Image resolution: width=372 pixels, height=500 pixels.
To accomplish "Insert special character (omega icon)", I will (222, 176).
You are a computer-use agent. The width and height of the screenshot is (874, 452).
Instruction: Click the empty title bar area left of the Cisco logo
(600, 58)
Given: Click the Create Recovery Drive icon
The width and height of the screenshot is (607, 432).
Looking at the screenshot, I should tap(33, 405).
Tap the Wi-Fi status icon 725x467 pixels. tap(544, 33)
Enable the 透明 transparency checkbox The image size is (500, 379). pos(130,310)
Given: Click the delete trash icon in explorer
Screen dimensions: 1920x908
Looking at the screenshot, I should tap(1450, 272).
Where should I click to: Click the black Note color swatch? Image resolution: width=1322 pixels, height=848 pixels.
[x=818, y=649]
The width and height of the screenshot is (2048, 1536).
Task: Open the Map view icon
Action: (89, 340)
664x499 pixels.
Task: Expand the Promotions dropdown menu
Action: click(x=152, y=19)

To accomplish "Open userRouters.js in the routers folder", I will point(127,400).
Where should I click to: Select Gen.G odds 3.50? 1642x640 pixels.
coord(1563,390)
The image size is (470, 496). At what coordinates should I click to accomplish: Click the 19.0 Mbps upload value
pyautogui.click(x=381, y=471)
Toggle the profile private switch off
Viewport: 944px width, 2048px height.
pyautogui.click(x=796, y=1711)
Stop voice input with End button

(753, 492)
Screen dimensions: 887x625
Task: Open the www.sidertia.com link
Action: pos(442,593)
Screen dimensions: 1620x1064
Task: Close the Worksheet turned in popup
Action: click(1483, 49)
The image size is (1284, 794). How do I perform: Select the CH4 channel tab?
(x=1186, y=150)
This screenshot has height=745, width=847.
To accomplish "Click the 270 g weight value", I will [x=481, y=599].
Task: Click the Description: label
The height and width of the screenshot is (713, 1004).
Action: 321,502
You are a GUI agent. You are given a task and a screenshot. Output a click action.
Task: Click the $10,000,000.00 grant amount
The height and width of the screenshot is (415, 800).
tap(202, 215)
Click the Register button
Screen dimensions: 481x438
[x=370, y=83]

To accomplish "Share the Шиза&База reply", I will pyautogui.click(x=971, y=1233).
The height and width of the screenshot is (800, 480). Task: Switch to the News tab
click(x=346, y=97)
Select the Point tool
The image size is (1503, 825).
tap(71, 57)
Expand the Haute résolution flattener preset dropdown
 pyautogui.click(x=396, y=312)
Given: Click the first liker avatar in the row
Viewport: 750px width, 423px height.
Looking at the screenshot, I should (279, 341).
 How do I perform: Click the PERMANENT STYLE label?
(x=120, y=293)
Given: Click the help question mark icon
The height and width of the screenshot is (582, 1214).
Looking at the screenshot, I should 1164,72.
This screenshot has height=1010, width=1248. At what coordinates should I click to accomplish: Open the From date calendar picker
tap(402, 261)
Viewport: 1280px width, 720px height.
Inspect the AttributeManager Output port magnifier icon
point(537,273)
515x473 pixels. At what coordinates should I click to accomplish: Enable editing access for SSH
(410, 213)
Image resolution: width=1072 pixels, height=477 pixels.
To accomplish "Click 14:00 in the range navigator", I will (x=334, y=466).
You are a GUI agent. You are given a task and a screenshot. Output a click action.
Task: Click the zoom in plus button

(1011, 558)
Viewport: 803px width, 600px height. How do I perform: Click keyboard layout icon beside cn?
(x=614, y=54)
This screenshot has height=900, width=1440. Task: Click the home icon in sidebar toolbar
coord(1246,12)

━━━━━━━━━━

● **Task statement**
Go through the records and print each one exactly.

● **Answer area**
Image resolution: width=372 pixels, height=500 pixels.
To accomplish "Insert special character (omega icon)", I will (222, 176).
You are a computer-use agent. The width and height of the screenshot is (874, 452).
Instruction: Click the empty title bar area left of the Cisco logo
(600, 58)
Given: Click the Create Recovery Drive icon
The width and height of the screenshot is (607, 432).
Looking at the screenshot, I should tap(33, 405).
Tap the Wi-Fi status icon 725x467 pixels. tap(544, 33)
Enable the 透明 transparency checkbox The image size is (500, 379). pos(130,310)
Given: Click the delete trash icon in explorer
Screen dimensions: 1920x908
Looking at the screenshot, I should tap(1450, 272).
Where should I click to: Click the black Note color swatch? Image resolution: width=1322 pixels, height=848 pixels.
[x=818, y=649]
The width and height of the screenshot is (2048, 1536).
Task: Open the Map view icon
Action: (89, 340)
664x499 pixels.
Task: Expand the Promotions dropdown menu
Action: click(x=152, y=19)

To accomplish "Open userRouters.js in the routers folder", I will point(127,400).
Where should I click to: Select Gen.G odds 3.50? 1642x640 pixels.
coord(1563,390)
The image size is (470, 496). At what coordinates should I click to accomplish: Click the 19.0 Mbps upload value
pyautogui.click(x=381, y=471)
Toggle the profile private switch off
Viewport: 944px width, 2048px height.
pyautogui.click(x=796, y=1711)
Stop voice input with End button

(753, 492)
Screen dimensions: 887x625
Task: Open the www.sidertia.com link
Action: pos(442,593)
Screen dimensions: 1620x1064
Task: Close the Worksheet turned in popup
Action: click(1483, 49)
The image size is (1284, 794). How do I perform: Select the CH4 channel tab?
(x=1186, y=150)
This screenshot has height=745, width=847.
To accomplish "Click the 270 g weight value", I will [x=481, y=599].
Task: Click the Description: label
The height and width of the screenshot is (713, 1004).
Action: 321,502
You are a GUI agent. You are given a task and a screenshot. Output a click action.
Task: Click the $10,000,000.00 grant amount
The height and width of the screenshot is (415, 800).
tap(202, 215)
Click the Register button
Screen dimensions: 481x438
[x=370, y=83]

To accomplish "Share the Шиза&База reply", I will pyautogui.click(x=971, y=1233).
The height and width of the screenshot is (800, 480). Task: Switch to the News tab
click(x=346, y=97)
Select the Point tool
The image size is (1503, 825).
tap(71, 57)
Expand the Haute résolution flattener preset dropdown
 pyautogui.click(x=396, y=312)
Given: Click the first liker avatar in the row
Viewport: 750px width, 423px height.
Looking at the screenshot, I should (279, 341).
 How do I perform: Click the PERMANENT STYLE label?
(x=120, y=293)
Given: Click the help question mark icon
The height and width of the screenshot is (582, 1214).
Looking at the screenshot, I should 1164,72.
This screenshot has height=1010, width=1248. At what coordinates should I click to accomplish: Open the From date calendar picker
tap(402, 261)
Viewport: 1280px width, 720px height.
Inspect the AttributeManager Output port magnifier icon
point(537,273)
515x473 pixels. At what coordinates should I click to accomplish: Enable editing access for SSH
(410, 213)
Image resolution: width=1072 pixels, height=477 pixels.
To accomplish "Click 14:00 in the range navigator", I will (x=334, y=466).
You are a GUI agent. You are given a task and a screenshot. Output a click action.
Task: Click the zoom in plus button

(1011, 558)
Viewport: 803px width, 600px height. How do I perform: Click keyboard layout icon beside cn?
(x=614, y=54)
This screenshot has height=900, width=1440. Task: Click the home icon in sidebar toolbar
coord(1246,12)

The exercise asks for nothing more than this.